* Start DATA SHOWN *
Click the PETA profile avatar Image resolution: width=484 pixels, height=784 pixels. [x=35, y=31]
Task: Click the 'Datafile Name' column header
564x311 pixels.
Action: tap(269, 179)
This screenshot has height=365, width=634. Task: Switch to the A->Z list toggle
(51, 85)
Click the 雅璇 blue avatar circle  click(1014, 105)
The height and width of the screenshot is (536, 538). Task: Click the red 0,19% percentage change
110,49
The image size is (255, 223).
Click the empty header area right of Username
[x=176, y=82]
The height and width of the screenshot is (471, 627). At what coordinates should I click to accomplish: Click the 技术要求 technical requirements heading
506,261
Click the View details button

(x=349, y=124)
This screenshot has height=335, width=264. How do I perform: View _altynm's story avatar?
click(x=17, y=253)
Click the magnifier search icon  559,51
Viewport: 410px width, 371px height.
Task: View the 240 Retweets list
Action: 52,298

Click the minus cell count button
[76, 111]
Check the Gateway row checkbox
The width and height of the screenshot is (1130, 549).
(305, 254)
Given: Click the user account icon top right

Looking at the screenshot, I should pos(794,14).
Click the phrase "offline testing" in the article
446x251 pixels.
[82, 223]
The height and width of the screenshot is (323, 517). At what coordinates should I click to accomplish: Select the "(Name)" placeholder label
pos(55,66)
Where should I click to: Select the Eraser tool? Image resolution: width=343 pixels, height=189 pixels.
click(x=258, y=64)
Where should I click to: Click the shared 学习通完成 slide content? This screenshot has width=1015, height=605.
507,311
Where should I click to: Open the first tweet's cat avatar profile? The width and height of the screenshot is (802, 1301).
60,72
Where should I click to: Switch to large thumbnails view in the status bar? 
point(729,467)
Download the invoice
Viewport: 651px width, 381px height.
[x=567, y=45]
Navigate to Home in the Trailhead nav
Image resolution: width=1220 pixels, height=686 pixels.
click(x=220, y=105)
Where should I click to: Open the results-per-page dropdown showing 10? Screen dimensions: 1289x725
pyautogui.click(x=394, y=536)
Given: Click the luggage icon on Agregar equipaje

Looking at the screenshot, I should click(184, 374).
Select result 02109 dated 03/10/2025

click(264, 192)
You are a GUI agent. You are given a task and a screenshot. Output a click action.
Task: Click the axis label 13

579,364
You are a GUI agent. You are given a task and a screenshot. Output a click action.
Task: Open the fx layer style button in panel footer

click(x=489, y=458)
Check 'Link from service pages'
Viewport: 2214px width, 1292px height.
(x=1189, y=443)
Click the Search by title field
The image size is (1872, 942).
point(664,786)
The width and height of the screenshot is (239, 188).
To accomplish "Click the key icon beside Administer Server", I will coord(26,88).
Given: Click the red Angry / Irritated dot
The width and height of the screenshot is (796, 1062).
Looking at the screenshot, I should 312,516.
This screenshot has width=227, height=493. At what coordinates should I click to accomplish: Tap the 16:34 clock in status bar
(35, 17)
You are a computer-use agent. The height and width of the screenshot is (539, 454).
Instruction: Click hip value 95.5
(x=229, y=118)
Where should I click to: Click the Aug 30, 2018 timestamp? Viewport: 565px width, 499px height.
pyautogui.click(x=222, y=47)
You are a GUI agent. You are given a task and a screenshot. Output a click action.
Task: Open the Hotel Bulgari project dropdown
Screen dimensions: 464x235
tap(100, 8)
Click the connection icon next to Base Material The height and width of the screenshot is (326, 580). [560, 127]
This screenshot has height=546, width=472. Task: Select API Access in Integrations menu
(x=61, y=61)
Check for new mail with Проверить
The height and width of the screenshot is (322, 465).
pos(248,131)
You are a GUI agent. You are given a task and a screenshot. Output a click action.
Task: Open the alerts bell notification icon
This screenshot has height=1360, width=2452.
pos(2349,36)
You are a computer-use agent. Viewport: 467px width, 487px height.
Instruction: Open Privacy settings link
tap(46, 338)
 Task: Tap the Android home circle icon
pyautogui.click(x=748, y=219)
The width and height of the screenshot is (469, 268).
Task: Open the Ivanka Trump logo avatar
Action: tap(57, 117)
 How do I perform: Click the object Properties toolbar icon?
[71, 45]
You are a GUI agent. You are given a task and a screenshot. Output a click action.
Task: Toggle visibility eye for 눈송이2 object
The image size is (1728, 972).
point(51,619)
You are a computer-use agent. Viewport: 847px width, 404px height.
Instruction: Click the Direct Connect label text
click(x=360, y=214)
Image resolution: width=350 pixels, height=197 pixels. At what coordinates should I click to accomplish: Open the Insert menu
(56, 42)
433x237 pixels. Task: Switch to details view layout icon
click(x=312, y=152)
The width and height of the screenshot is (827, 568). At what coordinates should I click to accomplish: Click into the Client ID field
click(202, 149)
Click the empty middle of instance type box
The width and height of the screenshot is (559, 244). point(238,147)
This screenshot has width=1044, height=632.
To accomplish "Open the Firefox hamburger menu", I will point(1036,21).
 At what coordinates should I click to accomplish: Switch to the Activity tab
* End DATA SHOWN *
#### [DIRECTIONS]
Copy all of the material above line for line, changing nothing.

#### [EXERCISE ANSWER]
Click the PETA profile avatar Image resolution: width=484 pixels, height=784 pixels. [x=35, y=31]
Task: Click the 'Datafile Name' column header
564x311 pixels.
Action: tap(269, 179)
This screenshot has height=365, width=634. Task: Switch to the A->Z list toggle
(51, 85)
Click the 雅璇 blue avatar circle  click(1014, 105)
The height and width of the screenshot is (536, 538). Task: Click the red 0,19% percentage change
110,49
The image size is (255, 223).
Click the empty header area right of Username
[x=176, y=82]
The height and width of the screenshot is (471, 627). At what coordinates should I click to accomplish: Click the 技术要求 technical requirements heading
506,261
Click the View details button

(x=349, y=124)
This screenshot has height=335, width=264. How do I perform: View _altynm's story avatar?
click(x=17, y=253)
Click the magnifier search icon  559,51
Viewport: 410px width, 371px height.
Task: View the 240 Retweets list
Action: 52,298

Click the minus cell count button
[76, 111]
Check the Gateway row checkbox
The width and height of the screenshot is (1130, 549).
(305, 254)
Given: Click the user account icon top right

Looking at the screenshot, I should pos(794,14).
Click the phrase "offline testing" in the article
446x251 pixels.
[82, 223]
The height and width of the screenshot is (323, 517). At what coordinates should I click to accomplish: Select the "(Name)" placeholder label
pos(55,66)
Where should I click to: Select the Eraser tool? Image resolution: width=343 pixels, height=189 pixels.
click(x=258, y=64)
Where should I click to: Click the shared 学习通完成 slide content? This screenshot has width=1015, height=605.
507,311
Where should I click to: Open the first tweet's cat avatar profile? The width and height of the screenshot is (802, 1301).
60,72
Where should I click to: Switch to large thumbnails view in the status bar? 
point(729,467)
Download the invoice
Viewport: 651px width, 381px height.
[x=567, y=45]
Navigate to Home in the Trailhead nav
Image resolution: width=1220 pixels, height=686 pixels.
click(x=220, y=105)
Where should I click to: Open the results-per-page dropdown showing 10? Screen dimensions: 1289x725
pyautogui.click(x=394, y=536)
Given: Click the luggage icon on Agregar equipaje

Looking at the screenshot, I should click(184, 374).
Select result 02109 dated 03/10/2025

click(264, 192)
You are a GUI agent. You are given a task and a screenshot. Output a click action.
Task: Click the axis label 13

579,364
You are a GUI agent. You are given a task and a screenshot. Output a click action.
Task: Open the fx layer style button in panel footer

click(x=489, y=458)
Check 'Link from service pages'
Viewport: 2214px width, 1292px height.
(x=1189, y=443)
Click the Search by title field
The image size is (1872, 942).
point(664,786)
The width and height of the screenshot is (239, 188).
To accomplish "Click the key icon beside Administer Server", I will coord(26,88).
Given: Click the red Angry / Irritated dot
The width and height of the screenshot is (796, 1062).
Looking at the screenshot, I should 312,516.
This screenshot has width=227, height=493. At what coordinates should I click to accomplish: Tap the 16:34 clock in status bar
(35, 17)
You are a computer-use agent. The height and width of the screenshot is (539, 454).
Instruction: Click hip value 95.5
(x=229, y=118)
Where should I click to: Click the Aug 30, 2018 timestamp? Viewport: 565px width, 499px height.
pyautogui.click(x=222, y=47)
You are a GUI agent. You are given a task and a screenshot. Output a click action.
Task: Open the Hotel Bulgari project dropdown
Screen dimensions: 464x235
tap(100, 8)
Click the connection icon next to Base Material The height and width of the screenshot is (326, 580). [560, 127]
This screenshot has height=546, width=472. Task: Select API Access in Integrations menu
(x=61, y=61)
Check for new mail with Проверить
The height and width of the screenshot is (322, 465).
pos(248,131)
You are a GUI agent. You are given a task and a screenshot. Output a click action.
Task: Open the alerts bell notification icon
This screenshot has height=1360, width=2452.
pos(2349,36)
You are a computer-use agent. Viewport: 467px width, 487px height.
Instruction: Open Privacy settings link
tap(46, 338)
 Task: Tap the Android home circle icon
pyautogui.click(x=748, y=219)
The width and height of the screenshot is (469, 268).
Task: Open the Ivanka Trump logo avatar
Action: tap(57, 117)
 How do I perform: Click the object Properties toolbar icon?
[71, 45]
You are a GUI agent. You are given a task and a screenshot. Output a click action.
Task: Toggle visibility eye for 눈송이2 object
The image size is (1728, 972).
point(51,619)
You are a computer-use agent. Viewport: 847px width, 404px height.
Instruction: Click the Direct Connect label text
click(x=360, y=214)
Image resolution: width=350 pixels, height=197 pixels. At what coordinates should I click to accomplish: Open the Insert menu
(56, 42)
433x237 pixels. Task: Switch to details view layout icon
click(x=312, y=152)
The width and height of the screenshot is (827, 568). At what coordinates should I click to accomplish: Click into the Client ID field
click(202, 149)
Click the empty middle of instance type box
The width and height of the screenshot is (559, 244). point(238,147)
This screenshot has width=1044, height=632.
To accomplish "Open the Firefox hamburger menu", I will point(1036,21).
 At what coordinates should I click to accomplish: Switch to the Activity tab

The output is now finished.